Une ville derrière les barreaux
Une ville derrière les barreaux
De Sophie Hermes, Steve Remesch et Maximilian Richard avec Alexander Abdelilah
La prison ne dort jamais. Derrière ses hauts murs en béton et ses barbelés, la tour de guet veille sans cesse sur les quelque 600 détenus et employés de la maison d'arrêt qui s'y croisent, 24 heures sur 24, 365 jours par an. Ni jours fériés ni week-ends pour le personnel, obligé de se calquer sur le quotidien des prisonniers. Le pénitencier doit rester sur ses gardes, une personne pouvant y être amenée sous bonne escorte à tout moment du jour ou de la nuit.
Même en l'absence de nouveaux arrivants, le pénitencier ne sommeille pas. Il faut gérer les besoins des 600 prisonniers permanents et le quotidien des employés, presque aussi nombreux aux heures de pointe. Pour parer à toute éventualité, un gardien et une gardienne doivent en permanence être sur place. Ainsi que deux infirmiers, chargés d'effectuer un premier bilan de santé des nouveaux arrivants - et qui s'occupent des besoins des personnes déjà incarcérées.
Les portes de Schrassig restent fermées la plupart du temps. Pourtant, en moyenne, environ 1.000 entrées et sorties animent les lieux chaque jour. De l'arrivée et du départ des employés à la livraison de nourriture, de boissons, de papier hygiénique et d'autres biens, jusqu'aux visiteurs et avocats qui viennent à leurs clients, en passant par le transport des prisonniers.
Côté emploi, 37 professions différentes se croisent dans les couloirs de Schrassig. Une variété qui dépasse largement celle des autres administrations luxembourgeoises. Les métiers classiques que sont les gardiens de prison ou le personnel médical, cohabitent avec des artisans chefs d'atelier et des cuisiniers. L'administration pénitentiaire emploie également un prêtre et un imam, afin d'accompagner les détenus pratiquants.

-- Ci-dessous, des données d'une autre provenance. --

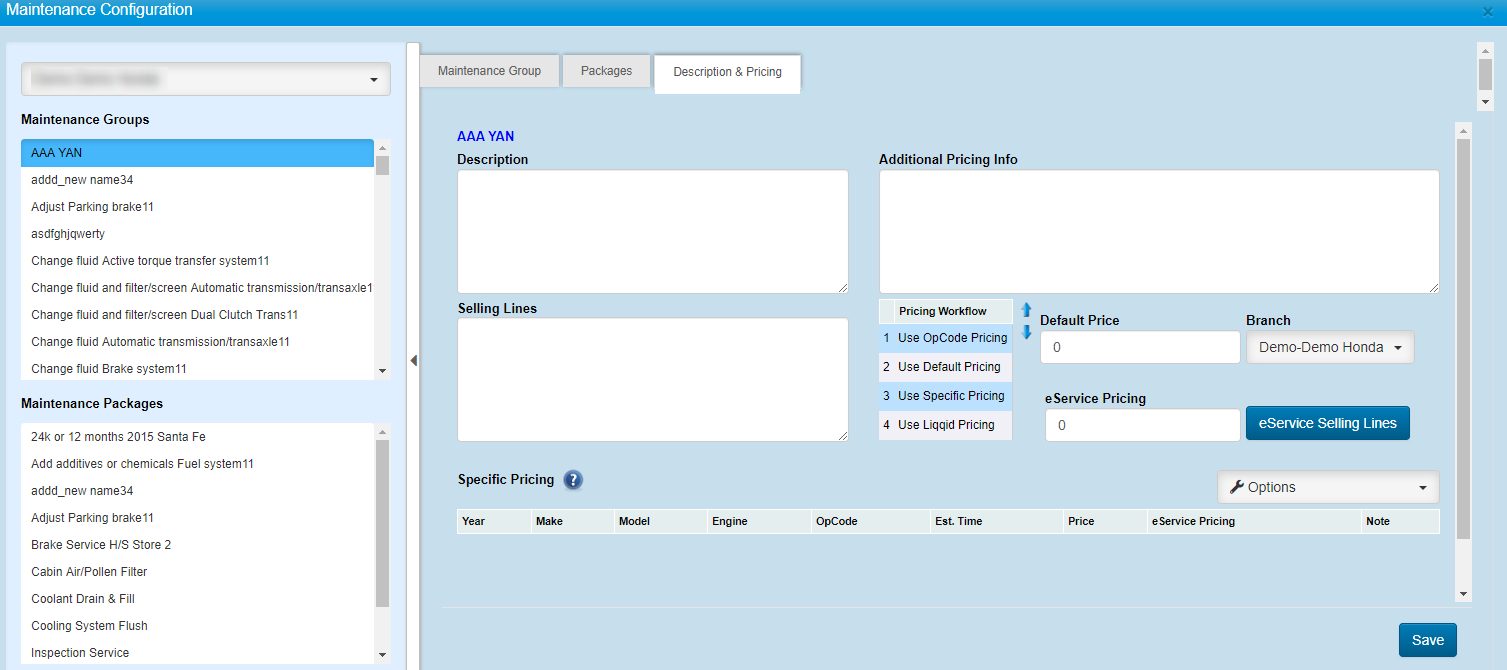Viewport: 1507px width, 670px height.
Task: Open eService Selling Lines
Action: [1327, 423]
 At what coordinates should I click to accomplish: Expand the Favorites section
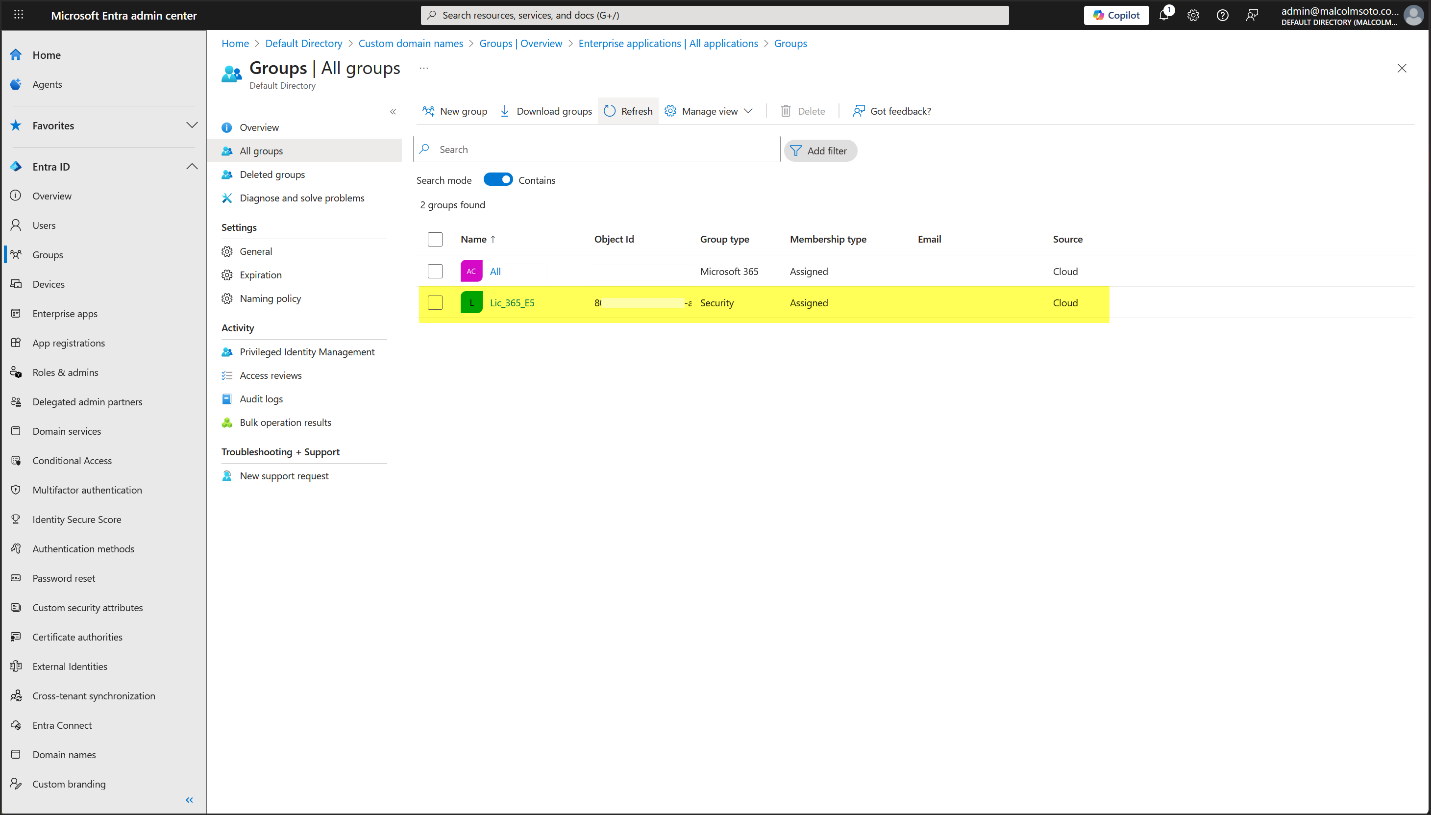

Les soins médicaux occupent une place importante dans le quotidien de l'établissement. En cause, la mauvaise santé de nombreux détenus, due au manque d'exercice physique et à la dureté de la vie en prison. Un autre problème est l'âge croissant des détenus. Un vieillissement dû au fait qu'ils deviennent délinquants de plus en plus tard et, d'autre part, que les peines s'allongent. Un service de gériatrie doit voir le jour pour s'adapter à cette nouvelle donnée.

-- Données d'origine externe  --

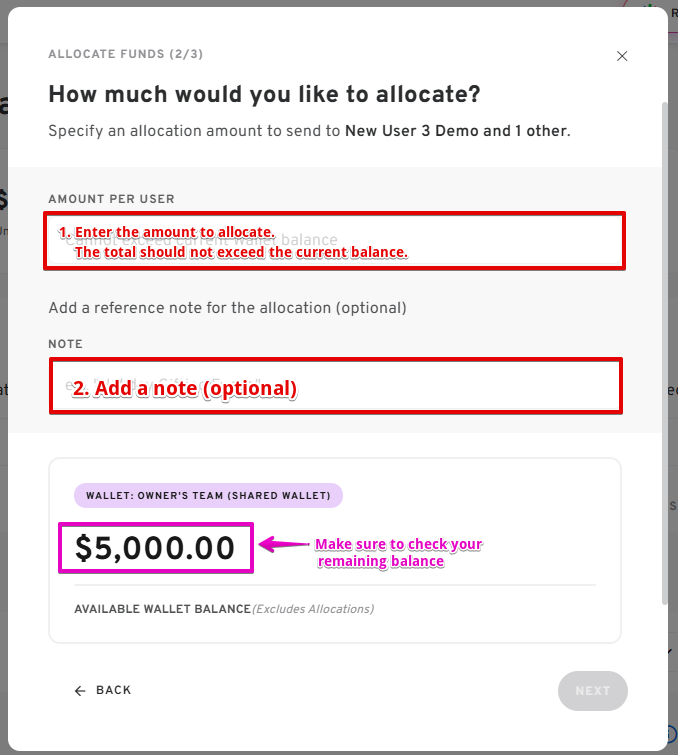Select the Owner's Team shared wallet badge
This screenshot has height=755, width=678.
point(208,495)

Des armes qui se font attendre
Malgré la disponibilité constante du personnel soignant, le suivi médical ne satisfait pas tout le monde. En 2016, 40 détenus avaient ainsi fait un sit-in pour protester contre leur prise en charge sanitaire, qu'ils estimaient déficiente. En cause, le traitement apparemment insuffisant d'un des leurs, décédé des suites d'un cancer.
Du côté du personnel, les réclamations se multiplient également. En plus du rythme éreintant, c'est la sécurité qui préoccupe les surveillants. Plusieurs incidents avaient défrayé la chronique en 2018, lorsque deux gardiens de Schrassig avaient été agressés par des détenus alcoolisés. S'estimant sous-équipé, le personnel de Schrassig avait obtenu du ministère de la Justice l'inscription des sprays au poivre et des paintballs sur la «liste des ressources autorisées», quelques semaines plus tard.

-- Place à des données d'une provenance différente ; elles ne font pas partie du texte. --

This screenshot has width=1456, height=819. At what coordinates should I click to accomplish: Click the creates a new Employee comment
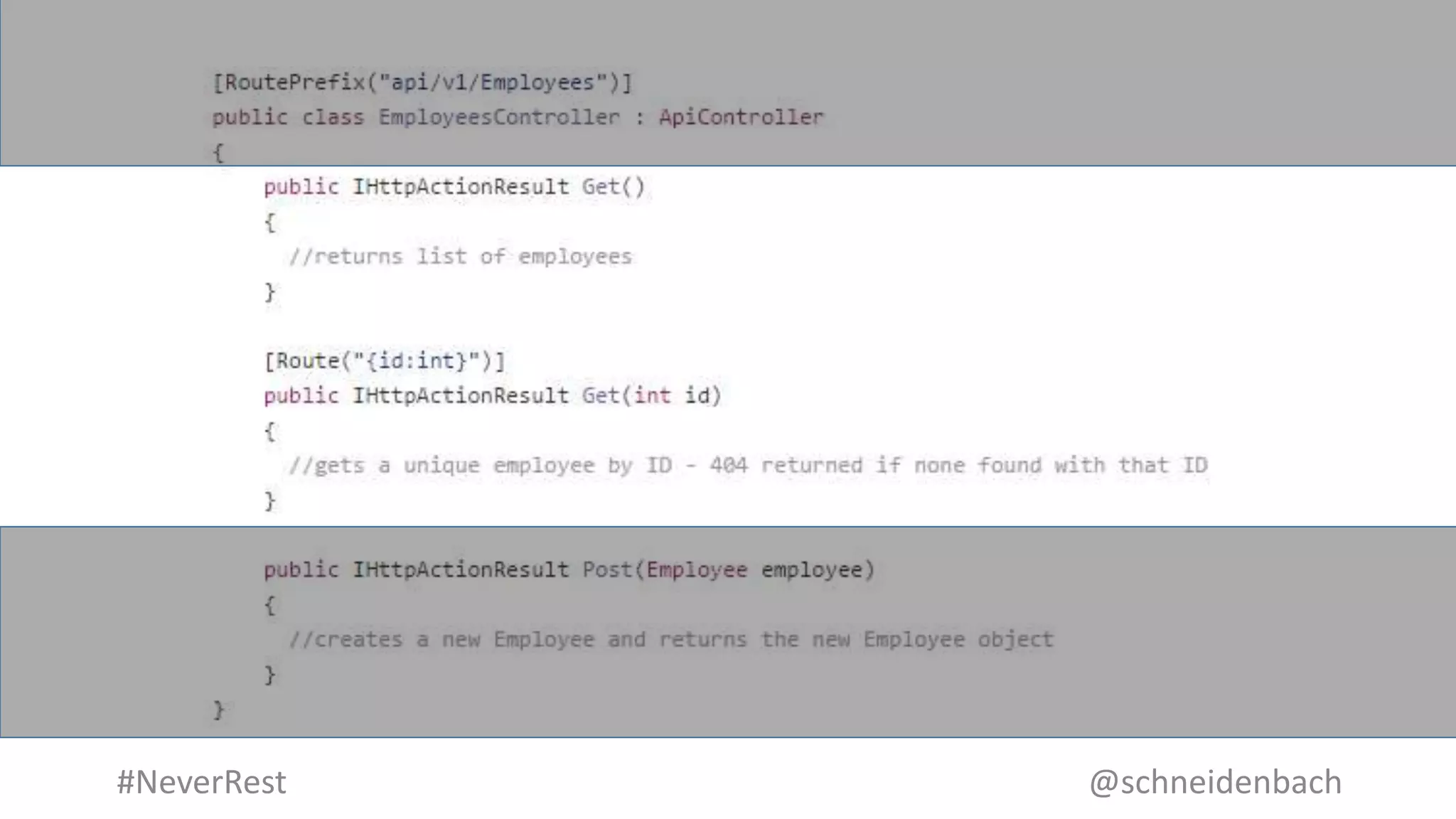(670, 640)
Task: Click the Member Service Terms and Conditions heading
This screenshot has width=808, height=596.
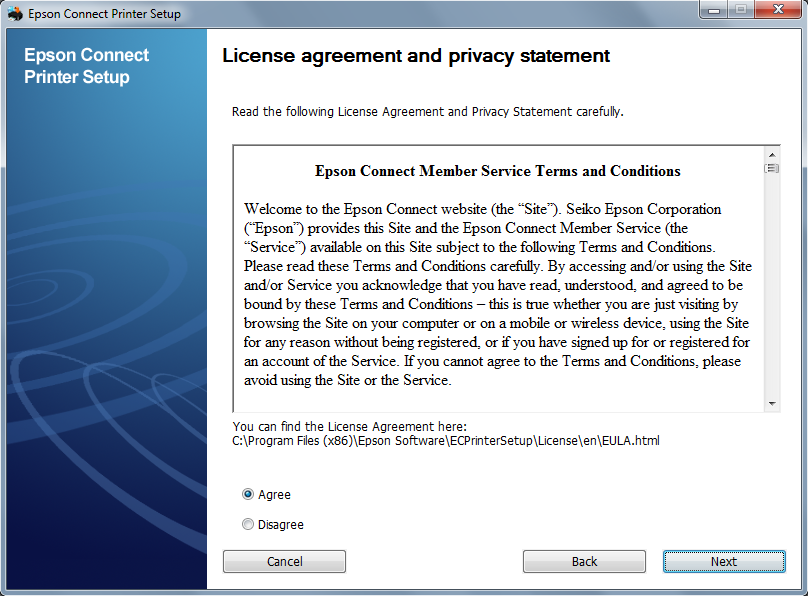Action: [497, 171]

Suite à la polémique, de nouvelles armes avaient été promises aux surveillants, avec une livraison «dès septembre 2019». Finalement, ce n'est qu'en décembre prochain que ces nouveaux équipements atterriront à Schrassig, explique la direction de l'Administration pénitentiaire. En tout, 120.000 euros de matériel de protection et d'armes sont attendus, dont «quatre armes à air comprimé, un projecteur de gel poivré ainsi que des gilets pare-balles». Juste à temps pour Noël.
Une étape vers la liberté
Créée en 1984, la prison de Schrassig n'accueillait à l'époque que la moitié du nombre actuel de détenus. La donne a changé en 1996, lorsque la nouvelle partie du bâtiment est entrée en fonction. La construction d'une nouvelle prison de détention provisoire à Sassenheim, qui ouvrira ses cellules en 2023 au plus tard, va enrichir le dispositif luxembourgeois.
La naissance du nouvel établissement changera la trajectoire pénitentiaire au Grand-Duché. Ce n'est qu'après un passage à Sassenheim, le temps que la justice se prononce, puis à Schrassig, si une peine est prononcée, que les détenus seront envoyés à Givenich. La maison d'arrêt semi-ouverte restera la dernière étape sur le chemin du retour à la vie quotidienne.